A bit more than halfway through October, industry analysts are still struggling to get a read on the data they’re getting from dealers around the country, but signs suggest the month is not bringing the hoped-for rebound. How much of that is due to a shutdown now in its third week – and the threatened debt default – is unclear, but there are growing signs that Washington’s political morass is at least a factor.

“Dealers I’ve spoken with have been seeing potential customers who are deferring purchases because they’re nervous,” reports analyst Joe Phillippi, of suburban New York-based AutoTrends Consulting. “So far the impact has been modest,” he contends, but Phillippi quickly warns that a default “would be Armageddon.”

Considering there are an estimated 800,000 government workers on furlough, industry planners and observers say that should have at least something of an impact on sales.

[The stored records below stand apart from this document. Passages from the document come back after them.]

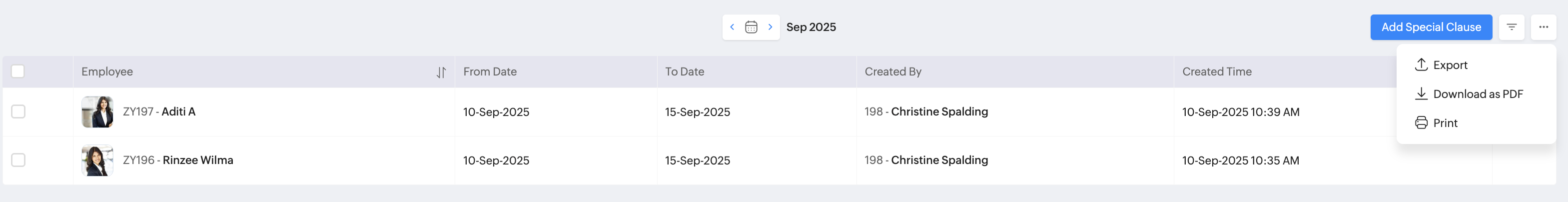Viewport: 1568px width, 202px height.
Task: Click the Add Special Clause button
Action: point(1431,27)
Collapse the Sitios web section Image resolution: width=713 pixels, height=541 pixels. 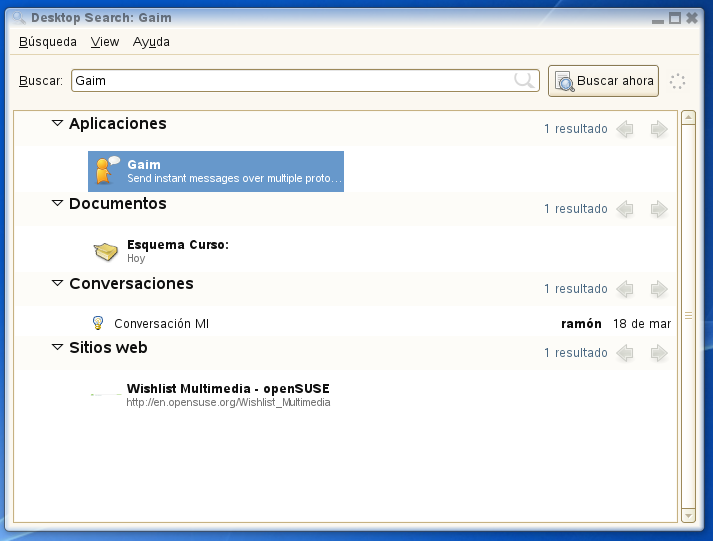(57, 347)
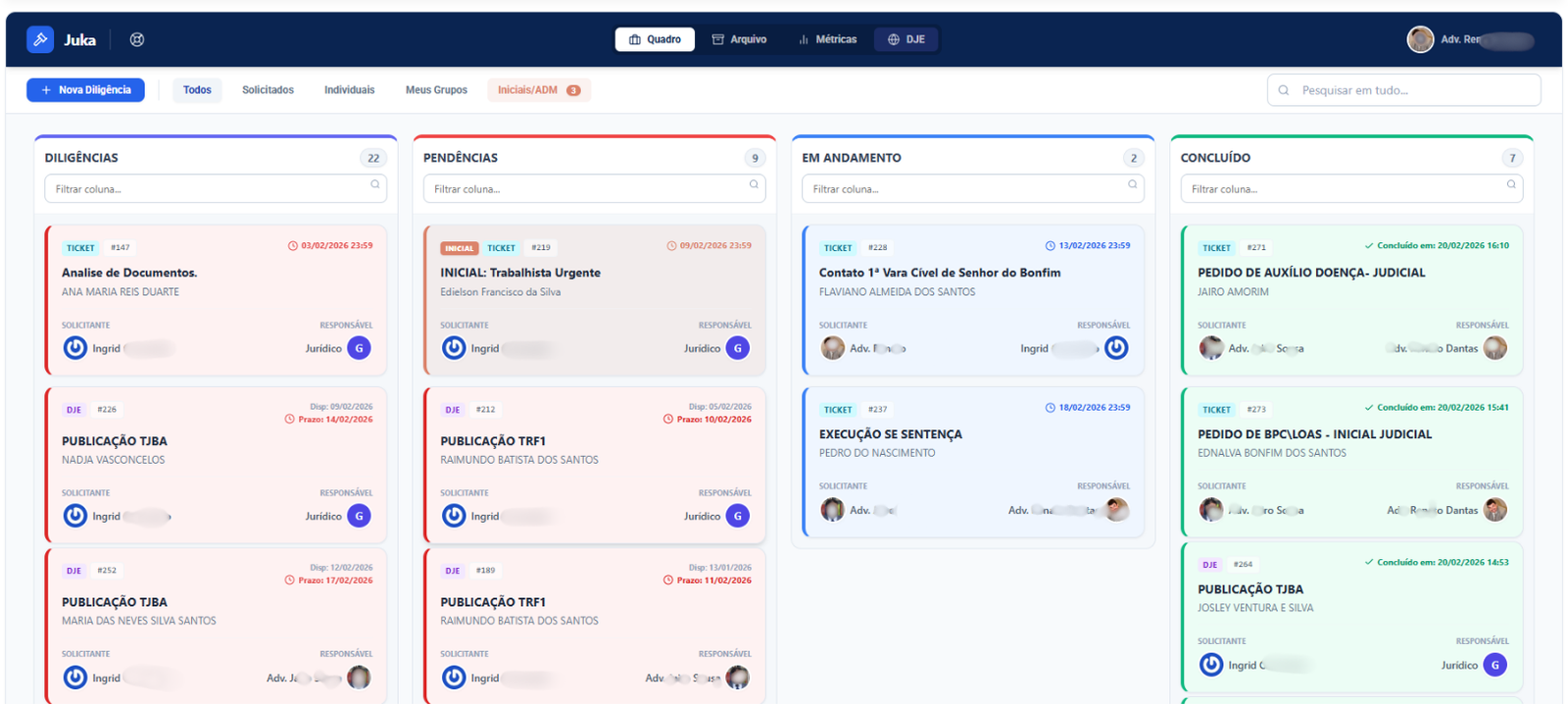Select the Meus Grupos filter
Screen dimensions: 1568x705
(x=436, y=90)
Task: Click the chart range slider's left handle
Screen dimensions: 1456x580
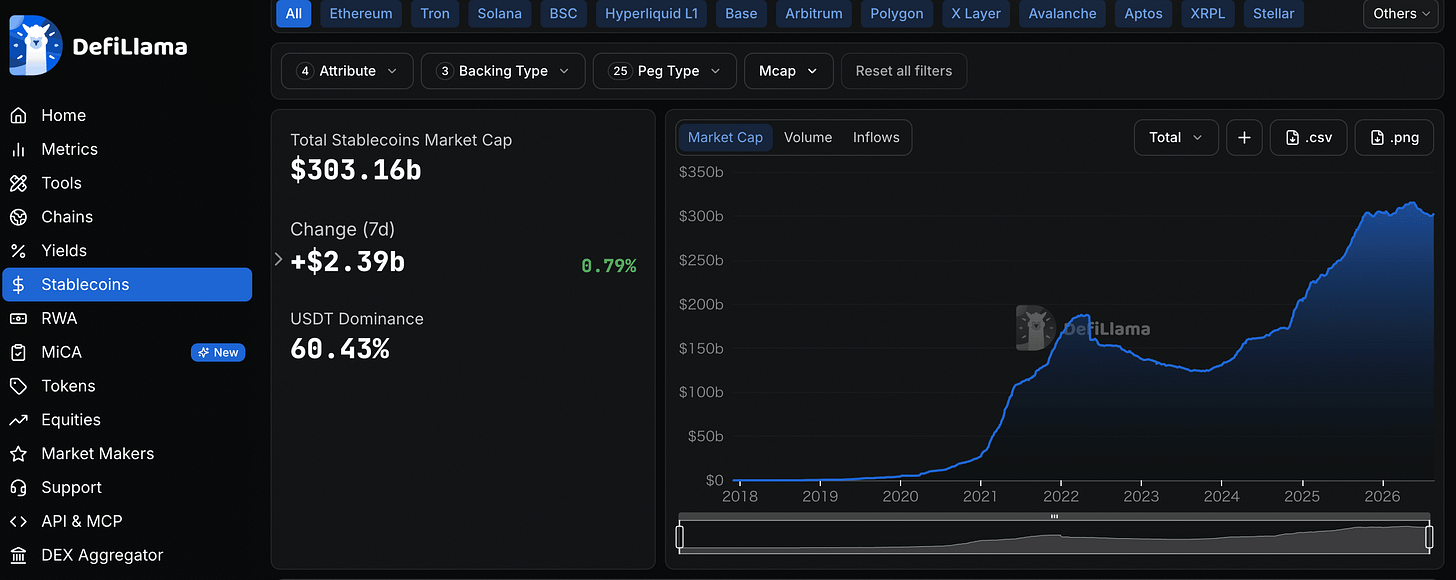Action: tap(680, 538)
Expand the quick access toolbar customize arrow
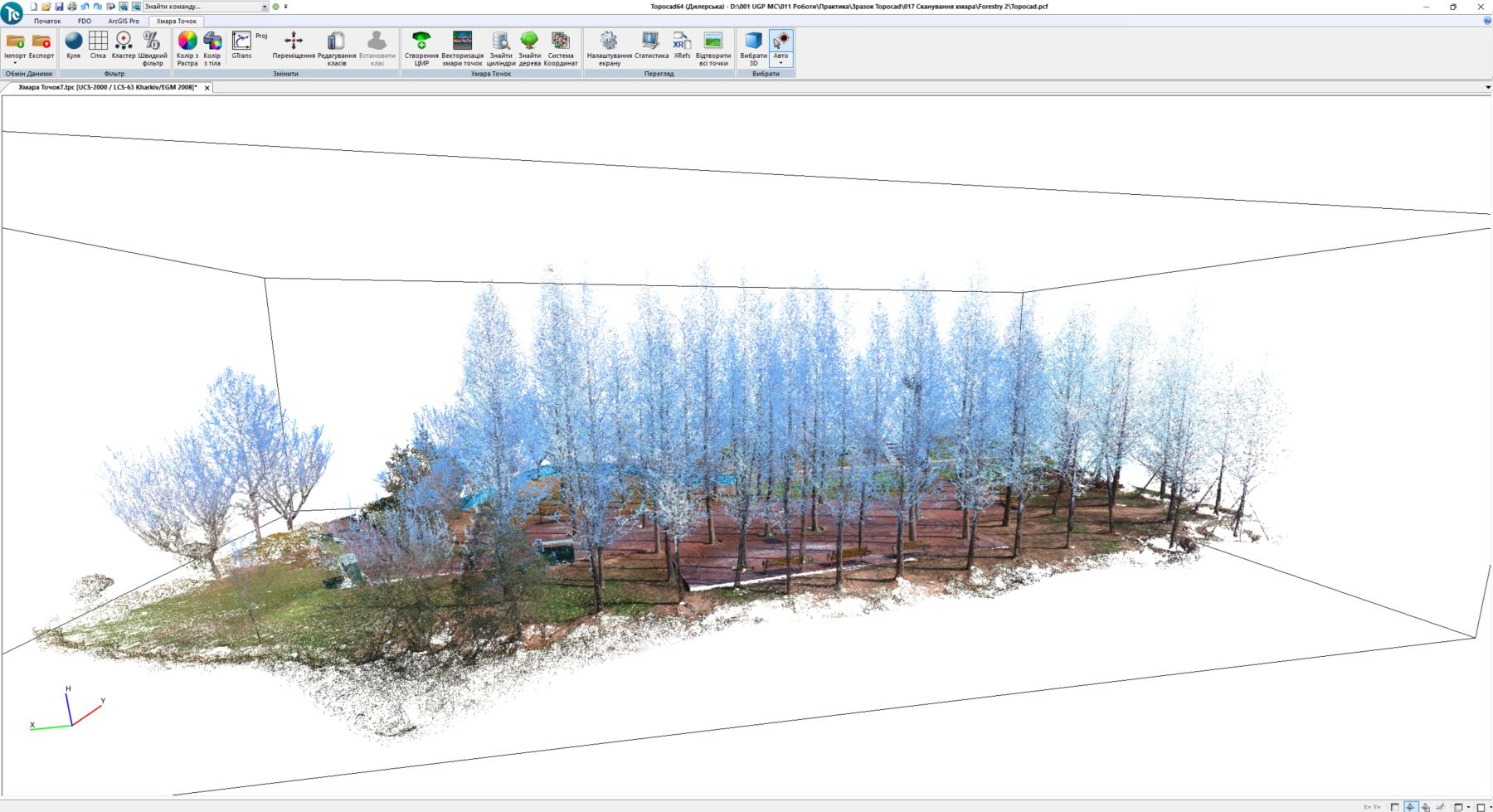The height and width of the screenshot is (812, 1493). tap(286, 7)
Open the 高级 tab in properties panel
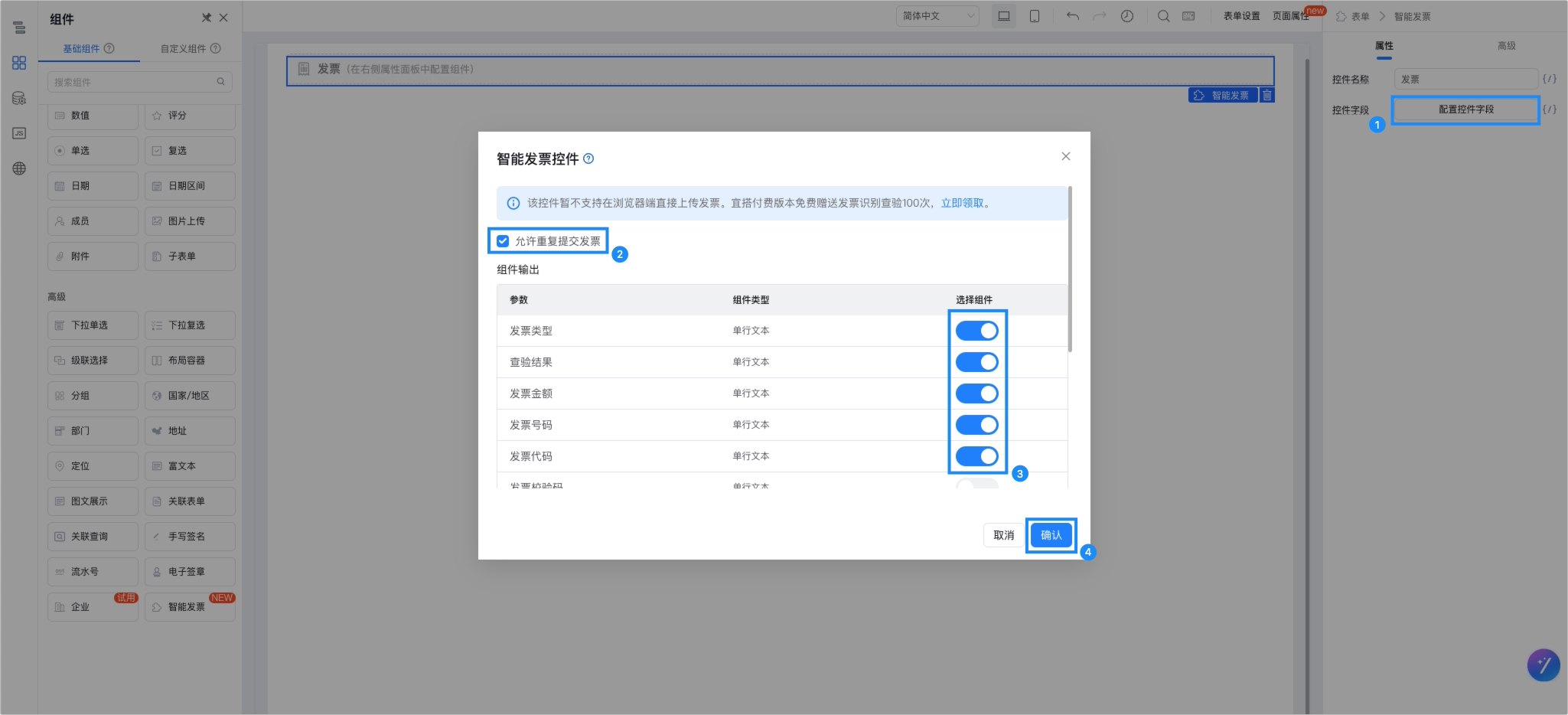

Meanwhile, Hyundai’s top U.S. official revealed that about 1,000 of the maker’s customers have already taken advantage of its offer to defer loan payments for furloughed federal employees. (Toyota, meanwhile, has announced a similar deferment plan.)

“Industry-wide, we’re definitely seeing a slowdown in October,” said Hyundai CEO John Krafcik, who expressed his concerns in several interviews this week, adding that “It’s that anxiety that keeps customers, potential buyers, on the sidelines when making a big purchase like an automobile.”

The Hyundai chief said he would not be surprised if such concerns trim October sales by as much as 10% compared to where they might otherwise have been.

(Click Here for more on September’s sputtering car sales.)

But it’s not just the uncertainty factor that could play against the auto industry – and much of the rest of the economy – if lawmakers fail to reach a compromise on the deficit limit this week.  It has been widely forecast that such a failure would result in increased borrowing costs not only for the government but for U.S. consumers, as well, which analyst Phillippi stresses “is going to be the real issue. If interest rates on automobiles goes up even from 4% to 5%, that would have a pretty nasty impact on purchasing.”

A less-than-scientific study by automotive pricing site Kelley Blue Book found 18% of those who had been planning to buy a new car during the next six months are now planning to wait until the budget issues are resolved before closing a deal.

(GM, VW battle for sales leadership – in China. Click Here for that story.)

Considering the possibility that any immediate budget and deficit compromises might just punt a longer-term resolution into 2014, that could still leave many potential car buyers sitting on the sidelines.

“The longer this issue goes unresolved,” said General Motors spokesman Greg Martin, “will not help the industry keep up its strong pace.”

(Government shutdown could delay launch of some new models. Click Here for more.)

U.S. auto sales had been far and away exceeding initial expectations for most of this year.  The general consensus had been for volumes to run somewhat above a 15 million pace, with a few optimists looking at 15.5 million.  But the summer saw the seasonally adjusted annualized rate, or SAAR, start nudging closer to 16 million.

September brought an unexpected dip of 4.2% year-over-year — though the numbers were somewhat distorted by a fluke in the industry’s calendar which put Labor Day deals into booming August’s report.

Nonetheless, “We all thought September would be stronger than it was,” lamented Joe Hinrichs, President of the Americas for Ford Motor Co.

Hinrichs wasn’t ready to say what impact the government shutdown has been having so far, but in an impact with TheDetroitBureau.com he said he was “hopeful” Congress would “find a resolution that makes sense of the American people. I don’t think the government will let the U.S. default.”

He’s certainly not the only one hoping for a positive outcome but worrying about a worst-case scenario. Asked about a possible default, mega-investor Warren Buffett told CNBC, “I don’t think it will happen, but if it does happen, it’s a pure act of idiocy.”